I spent years as a junior doctor and health administrator working in South Australian public hospitals. One of the hardest things you need to do in that role is to explain to a person with a serious health problem that they won’t get the care they need because of overcrowding in the hospital and long wait times.

With private health insurance, you know when you are going to have your surgery. Under the SA Government’s plan to pay for non-emergency surgery for public patients in private hospitals, consumers still won’t know when they are likely to reach the end of the wait list, where their surgery will take place or who will do it.

More than 80 per cent of consumers with private health insurance – 13.6 million Australians – value it and want to keep it and they cite timing of surgery and choice of specialist among the main reasons.

The SA Government’s proposal does not give consumers control over their health care. Public patients will still be subject to the fluctuating public hospital wait lists. Privately-insured South Australians, however, can be confident this plan will not impact their health care or wait times for surgery in the private sector.

With increasing pressure on the public hospital system, it is time that State Governments reviewed their revenue-raising practice of actively recruiting private patients coming to public hospital emergency departments.

People attending public hospital EDs with non-surgical conditions like breathlessness and chest pains are routinely hassled to use their private health insurance, thereby taking up beds previously reserved for surgery patients. The winter months are typically when public hospitals get overwhelmed, and this is precisely when this practice creates chaos across the system.  National data clearly shows private patients get priority treatment when admitted to public hospitals.
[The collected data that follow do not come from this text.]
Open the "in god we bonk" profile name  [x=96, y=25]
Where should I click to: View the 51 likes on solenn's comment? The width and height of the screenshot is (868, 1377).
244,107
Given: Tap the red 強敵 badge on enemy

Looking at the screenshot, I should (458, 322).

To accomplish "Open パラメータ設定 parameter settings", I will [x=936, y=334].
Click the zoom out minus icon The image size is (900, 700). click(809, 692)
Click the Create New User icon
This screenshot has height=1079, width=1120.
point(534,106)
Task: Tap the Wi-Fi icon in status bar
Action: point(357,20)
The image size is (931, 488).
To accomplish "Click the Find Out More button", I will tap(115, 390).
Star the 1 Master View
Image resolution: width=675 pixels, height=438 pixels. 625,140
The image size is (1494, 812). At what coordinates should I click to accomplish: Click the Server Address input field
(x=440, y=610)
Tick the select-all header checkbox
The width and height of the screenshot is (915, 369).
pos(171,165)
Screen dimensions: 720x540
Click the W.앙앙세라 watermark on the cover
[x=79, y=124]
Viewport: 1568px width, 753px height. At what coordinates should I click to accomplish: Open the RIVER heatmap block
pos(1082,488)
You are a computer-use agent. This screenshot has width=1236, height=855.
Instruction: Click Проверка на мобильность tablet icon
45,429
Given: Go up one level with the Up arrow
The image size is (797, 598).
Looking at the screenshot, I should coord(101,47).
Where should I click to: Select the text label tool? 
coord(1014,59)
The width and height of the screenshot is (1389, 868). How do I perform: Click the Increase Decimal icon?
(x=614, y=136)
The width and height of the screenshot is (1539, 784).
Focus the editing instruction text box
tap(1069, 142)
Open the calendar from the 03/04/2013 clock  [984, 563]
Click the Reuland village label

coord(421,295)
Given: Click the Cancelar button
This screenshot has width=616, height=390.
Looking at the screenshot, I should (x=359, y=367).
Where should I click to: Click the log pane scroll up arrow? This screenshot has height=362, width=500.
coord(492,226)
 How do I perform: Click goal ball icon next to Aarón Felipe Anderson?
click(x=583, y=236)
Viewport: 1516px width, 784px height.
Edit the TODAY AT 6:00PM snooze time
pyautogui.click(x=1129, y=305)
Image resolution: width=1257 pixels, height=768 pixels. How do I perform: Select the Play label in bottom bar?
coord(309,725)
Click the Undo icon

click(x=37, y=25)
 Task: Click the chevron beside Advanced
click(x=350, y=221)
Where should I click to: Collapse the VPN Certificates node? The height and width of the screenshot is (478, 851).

This cost-shifting practice is not exclusive to South Australia but has become a feature of public hospitals across the states and territories and is a major contributor to premium increases for health fund members.

It is therefore ironic that at the same time as public hospital administration staff are coercing private patients to use their health insurance in a public hospital, state health departments are contracting out public patients to private hospitals.

Surely this isn’t an efficient way to run a health system? We have one health system which comprises the mix of public and private sectors and, managed properly, it is among the best in the world. We need to stop this shifting around of dollars and patients for short-term financial or political gain and concentrate on spending the health dollar where it is most efficiently used.

If we don’t act to introduce further sensible reform across the health sector, the logical extension is that we could end up with public hospitals full of private patients, and private hospitals full of public patients.

Governments and health funds as the major payor of elective surgery need to collaborate to ensure care is delivered where it is most needed and the system is better managed.

Dr Rachel David is the chief executive of Private Healthcare Australia – the peak representative body for Australia’s private health insurance industry.